### Week 2: Neural network in AWS SageMaker

- Today we are going to use AWS SageMaker to build, train and deploy a VNN. 
- Our data and goal are the same as Week 1 - we will use the Fashion MNIST data and our goal will be to contrust a simple WVV to classify the type of clothing. 

Our Tasks are:
1. Understand the structure of AWS-SageMaker.
2. How to create a instance on AWS-SageMaker.
3. Requesting intances with larger capacity - contact AWS support team 
3. Demonstrate how to build, train, deploy and evaluate a VNN on AWS. 
4. Remeber to **stop instance and DELETE endpoint** when they finish tasks otherwise AWS will keep charging. It can be very expensive.


### Build, train and deploy a NN model in AWS SageMaker
Data
- MNIST fashion data contains 60,000 small square 28 × 28 pixel grayscale images of 10 types of clothing, such as shoes, t-shirts, dresses, and more.
- All the code here is run on kernel **conda_tensorflow_p36** configuration

### A. Sign up for an AWS account 
If you don't already have an account [sign up here](https://portal.aws.amazon.com/billing/signup#/start)

### B. Create an AWS SageMaker instance

We will create a notebook instance that is used to download and process the data. 

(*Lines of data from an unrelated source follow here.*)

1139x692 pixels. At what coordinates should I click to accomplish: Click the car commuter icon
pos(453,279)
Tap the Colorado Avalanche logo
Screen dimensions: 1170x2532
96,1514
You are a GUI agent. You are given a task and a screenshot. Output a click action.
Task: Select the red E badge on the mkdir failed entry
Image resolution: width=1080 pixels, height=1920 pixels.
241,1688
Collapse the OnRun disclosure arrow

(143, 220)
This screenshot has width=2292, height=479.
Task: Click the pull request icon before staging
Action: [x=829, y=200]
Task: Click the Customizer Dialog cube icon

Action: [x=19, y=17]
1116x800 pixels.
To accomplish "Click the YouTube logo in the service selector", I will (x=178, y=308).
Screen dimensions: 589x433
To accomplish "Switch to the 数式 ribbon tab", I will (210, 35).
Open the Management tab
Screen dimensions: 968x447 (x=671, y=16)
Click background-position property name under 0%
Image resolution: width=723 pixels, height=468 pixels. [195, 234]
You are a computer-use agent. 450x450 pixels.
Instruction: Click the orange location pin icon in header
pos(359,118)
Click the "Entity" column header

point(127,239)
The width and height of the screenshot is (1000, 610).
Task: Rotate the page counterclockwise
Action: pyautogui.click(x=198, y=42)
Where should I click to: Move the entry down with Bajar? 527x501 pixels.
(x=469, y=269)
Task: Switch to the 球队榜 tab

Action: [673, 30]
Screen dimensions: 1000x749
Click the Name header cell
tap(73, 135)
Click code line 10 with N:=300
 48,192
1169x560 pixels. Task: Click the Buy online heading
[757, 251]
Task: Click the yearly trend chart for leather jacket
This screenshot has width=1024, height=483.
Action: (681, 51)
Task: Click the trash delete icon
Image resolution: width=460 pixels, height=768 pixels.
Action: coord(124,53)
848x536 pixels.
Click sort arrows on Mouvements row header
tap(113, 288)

1. Sign in to the [AWS SageMaker console](https://aws.amazon.com/console/) as a Root user
![title](pics/sagemaker_console.png)

2. Navigate to Notebook instances in the left menu pane, and select Create notebook instance. 
![title](pics/create_instance.png)

3. Specify your Notebook instance settings
   - Give your new instance a suitable name *e.g.* MA5852-Lab2
   - Select the **instance type** as **ml.t2.medium**. Note: This one is free. If you need intances with different capacity you can select it here. 
   - Leave **elastic inference** as **default selection (none)**
   
4. In the Permissions and encryption section, **create a new IAM role**. Leave the selections as default and select **create role**. Leave the **root access enabled as default**. 
![title](pics/notebook2.png)

5. Choose **Create Notebook instance**.

6. The **Notebook instances** section will now open, and the new notebook instance us displayed. The status will be *pending*, and this status will change to *InService* when the notebook is ready. 
![title](pics/new_instance.png)
  

### C. Preparing the data
We will now use our new notebook instance to load, prepare the Fashion MNIST data and upload the data to Amazon S3. 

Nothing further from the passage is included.